____ Listed records
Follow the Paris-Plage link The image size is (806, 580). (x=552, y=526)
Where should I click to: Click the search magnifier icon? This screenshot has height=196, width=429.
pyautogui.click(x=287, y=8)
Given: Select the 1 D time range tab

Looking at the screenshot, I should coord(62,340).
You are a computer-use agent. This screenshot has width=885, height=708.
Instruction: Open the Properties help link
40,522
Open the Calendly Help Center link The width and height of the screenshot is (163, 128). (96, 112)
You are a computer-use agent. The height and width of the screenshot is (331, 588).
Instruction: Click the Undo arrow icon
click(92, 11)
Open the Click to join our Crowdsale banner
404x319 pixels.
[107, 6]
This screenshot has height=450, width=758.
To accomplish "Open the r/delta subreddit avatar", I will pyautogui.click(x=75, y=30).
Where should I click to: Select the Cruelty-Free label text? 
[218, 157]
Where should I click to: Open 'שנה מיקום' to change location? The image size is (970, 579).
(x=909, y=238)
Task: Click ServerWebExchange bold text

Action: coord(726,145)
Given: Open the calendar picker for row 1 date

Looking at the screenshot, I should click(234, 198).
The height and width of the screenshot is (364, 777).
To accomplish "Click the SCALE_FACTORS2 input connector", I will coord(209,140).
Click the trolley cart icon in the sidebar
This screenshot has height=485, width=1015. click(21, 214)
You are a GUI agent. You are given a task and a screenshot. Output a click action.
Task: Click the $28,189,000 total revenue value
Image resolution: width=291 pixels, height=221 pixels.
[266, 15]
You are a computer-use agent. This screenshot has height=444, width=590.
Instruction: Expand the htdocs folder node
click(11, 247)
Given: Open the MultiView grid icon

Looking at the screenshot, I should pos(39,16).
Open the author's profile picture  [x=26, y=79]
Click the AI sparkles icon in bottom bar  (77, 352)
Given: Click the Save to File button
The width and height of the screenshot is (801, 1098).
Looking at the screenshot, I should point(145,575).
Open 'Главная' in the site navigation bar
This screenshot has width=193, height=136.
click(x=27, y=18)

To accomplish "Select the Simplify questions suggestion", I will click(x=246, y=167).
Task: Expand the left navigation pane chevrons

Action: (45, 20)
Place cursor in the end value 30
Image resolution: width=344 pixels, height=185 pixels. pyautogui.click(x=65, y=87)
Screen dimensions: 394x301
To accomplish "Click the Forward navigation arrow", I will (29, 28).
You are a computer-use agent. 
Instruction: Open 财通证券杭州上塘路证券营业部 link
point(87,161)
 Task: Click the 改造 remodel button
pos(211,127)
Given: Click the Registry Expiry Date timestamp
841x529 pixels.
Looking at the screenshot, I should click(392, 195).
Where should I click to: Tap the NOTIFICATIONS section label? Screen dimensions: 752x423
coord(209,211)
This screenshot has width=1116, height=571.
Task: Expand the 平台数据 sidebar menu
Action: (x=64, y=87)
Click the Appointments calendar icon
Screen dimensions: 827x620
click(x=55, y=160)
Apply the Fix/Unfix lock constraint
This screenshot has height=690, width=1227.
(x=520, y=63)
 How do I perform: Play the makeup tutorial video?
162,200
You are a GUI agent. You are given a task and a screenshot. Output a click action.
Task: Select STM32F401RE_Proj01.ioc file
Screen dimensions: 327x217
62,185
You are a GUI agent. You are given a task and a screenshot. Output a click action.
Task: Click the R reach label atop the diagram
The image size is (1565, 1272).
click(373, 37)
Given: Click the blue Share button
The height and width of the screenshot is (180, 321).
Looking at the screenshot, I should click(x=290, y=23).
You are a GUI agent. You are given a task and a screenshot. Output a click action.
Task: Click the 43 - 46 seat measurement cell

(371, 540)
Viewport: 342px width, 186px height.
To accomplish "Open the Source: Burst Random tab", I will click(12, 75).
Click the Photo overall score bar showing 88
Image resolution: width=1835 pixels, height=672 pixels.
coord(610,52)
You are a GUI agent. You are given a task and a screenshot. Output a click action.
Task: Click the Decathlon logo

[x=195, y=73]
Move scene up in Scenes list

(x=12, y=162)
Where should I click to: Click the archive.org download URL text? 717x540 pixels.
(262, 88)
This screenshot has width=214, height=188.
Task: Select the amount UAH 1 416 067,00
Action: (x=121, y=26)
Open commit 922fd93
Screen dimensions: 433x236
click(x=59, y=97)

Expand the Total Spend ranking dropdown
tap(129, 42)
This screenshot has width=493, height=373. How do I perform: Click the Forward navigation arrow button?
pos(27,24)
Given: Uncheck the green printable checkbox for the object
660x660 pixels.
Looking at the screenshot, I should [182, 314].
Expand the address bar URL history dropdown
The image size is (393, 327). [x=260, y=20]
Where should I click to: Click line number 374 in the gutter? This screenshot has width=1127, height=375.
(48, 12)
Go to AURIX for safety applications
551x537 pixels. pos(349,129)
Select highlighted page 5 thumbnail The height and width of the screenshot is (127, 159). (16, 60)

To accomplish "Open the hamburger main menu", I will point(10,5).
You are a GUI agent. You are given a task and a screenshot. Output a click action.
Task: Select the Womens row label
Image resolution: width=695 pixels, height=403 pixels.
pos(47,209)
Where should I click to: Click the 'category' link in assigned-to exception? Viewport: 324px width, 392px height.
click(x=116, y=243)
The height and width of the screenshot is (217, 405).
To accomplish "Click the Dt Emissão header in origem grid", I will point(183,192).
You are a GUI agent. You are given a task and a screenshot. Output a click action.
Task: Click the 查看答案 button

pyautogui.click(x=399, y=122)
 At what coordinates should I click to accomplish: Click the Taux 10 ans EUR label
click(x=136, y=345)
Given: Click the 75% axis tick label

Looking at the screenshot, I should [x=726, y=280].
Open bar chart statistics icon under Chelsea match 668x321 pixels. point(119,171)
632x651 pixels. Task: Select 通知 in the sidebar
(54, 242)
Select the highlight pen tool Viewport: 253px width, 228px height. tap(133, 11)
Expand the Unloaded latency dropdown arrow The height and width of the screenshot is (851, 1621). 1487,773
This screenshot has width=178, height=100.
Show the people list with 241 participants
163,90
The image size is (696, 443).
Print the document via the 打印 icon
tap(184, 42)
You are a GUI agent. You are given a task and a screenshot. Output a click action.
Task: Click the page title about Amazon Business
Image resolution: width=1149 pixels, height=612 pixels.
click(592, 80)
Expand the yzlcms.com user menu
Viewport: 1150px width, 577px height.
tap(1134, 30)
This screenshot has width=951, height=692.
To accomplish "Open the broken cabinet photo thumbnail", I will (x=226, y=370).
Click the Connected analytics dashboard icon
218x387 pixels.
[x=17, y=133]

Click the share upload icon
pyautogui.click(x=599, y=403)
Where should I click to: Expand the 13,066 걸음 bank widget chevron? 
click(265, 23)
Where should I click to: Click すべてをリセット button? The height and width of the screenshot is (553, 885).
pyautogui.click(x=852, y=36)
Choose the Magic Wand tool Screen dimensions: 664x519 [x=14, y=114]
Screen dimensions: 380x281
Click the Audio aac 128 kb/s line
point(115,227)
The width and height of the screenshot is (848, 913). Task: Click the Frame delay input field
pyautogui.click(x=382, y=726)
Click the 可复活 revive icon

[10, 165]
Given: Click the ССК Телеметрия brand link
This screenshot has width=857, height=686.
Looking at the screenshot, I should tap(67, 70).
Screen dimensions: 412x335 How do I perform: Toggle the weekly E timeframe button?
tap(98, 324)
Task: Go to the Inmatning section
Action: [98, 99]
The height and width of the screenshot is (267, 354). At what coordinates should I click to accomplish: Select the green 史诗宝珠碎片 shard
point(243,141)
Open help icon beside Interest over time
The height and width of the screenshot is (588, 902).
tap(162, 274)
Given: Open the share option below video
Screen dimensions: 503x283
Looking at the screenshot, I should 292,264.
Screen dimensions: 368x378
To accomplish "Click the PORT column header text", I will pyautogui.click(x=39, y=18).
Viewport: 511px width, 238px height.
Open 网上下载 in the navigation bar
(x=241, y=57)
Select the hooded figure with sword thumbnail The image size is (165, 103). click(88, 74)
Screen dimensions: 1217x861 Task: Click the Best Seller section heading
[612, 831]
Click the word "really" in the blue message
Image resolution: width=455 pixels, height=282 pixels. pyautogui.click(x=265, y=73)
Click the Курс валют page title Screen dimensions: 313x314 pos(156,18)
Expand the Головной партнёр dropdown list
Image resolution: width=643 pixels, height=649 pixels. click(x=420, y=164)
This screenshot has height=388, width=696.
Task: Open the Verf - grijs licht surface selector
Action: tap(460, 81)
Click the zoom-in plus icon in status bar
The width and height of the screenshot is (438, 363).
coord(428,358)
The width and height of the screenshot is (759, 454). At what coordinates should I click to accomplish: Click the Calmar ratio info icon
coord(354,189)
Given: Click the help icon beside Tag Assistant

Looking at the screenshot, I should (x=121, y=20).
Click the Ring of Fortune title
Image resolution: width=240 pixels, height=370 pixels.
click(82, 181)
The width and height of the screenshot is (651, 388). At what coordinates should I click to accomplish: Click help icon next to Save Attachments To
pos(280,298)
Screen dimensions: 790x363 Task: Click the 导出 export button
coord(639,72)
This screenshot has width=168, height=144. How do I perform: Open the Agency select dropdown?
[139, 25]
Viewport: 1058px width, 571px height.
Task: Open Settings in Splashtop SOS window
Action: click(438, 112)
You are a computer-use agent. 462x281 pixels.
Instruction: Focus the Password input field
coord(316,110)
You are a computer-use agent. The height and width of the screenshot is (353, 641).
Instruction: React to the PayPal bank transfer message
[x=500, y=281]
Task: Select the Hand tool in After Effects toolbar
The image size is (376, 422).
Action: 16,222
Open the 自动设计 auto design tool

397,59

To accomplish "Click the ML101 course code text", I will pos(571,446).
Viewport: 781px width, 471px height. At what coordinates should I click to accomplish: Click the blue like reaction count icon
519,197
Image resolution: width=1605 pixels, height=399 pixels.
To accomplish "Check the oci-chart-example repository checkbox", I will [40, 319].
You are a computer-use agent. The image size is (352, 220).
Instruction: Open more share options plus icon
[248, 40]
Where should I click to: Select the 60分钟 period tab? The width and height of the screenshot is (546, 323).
________
Exercise objective: Please go through the material and return each line where the word "checkbox" appears.

Response to this exercise:
Given: Uncheck the green printable checkbox for the object
To accomplish "Check the oci-chart-example repository checkbox", I will [40, 319].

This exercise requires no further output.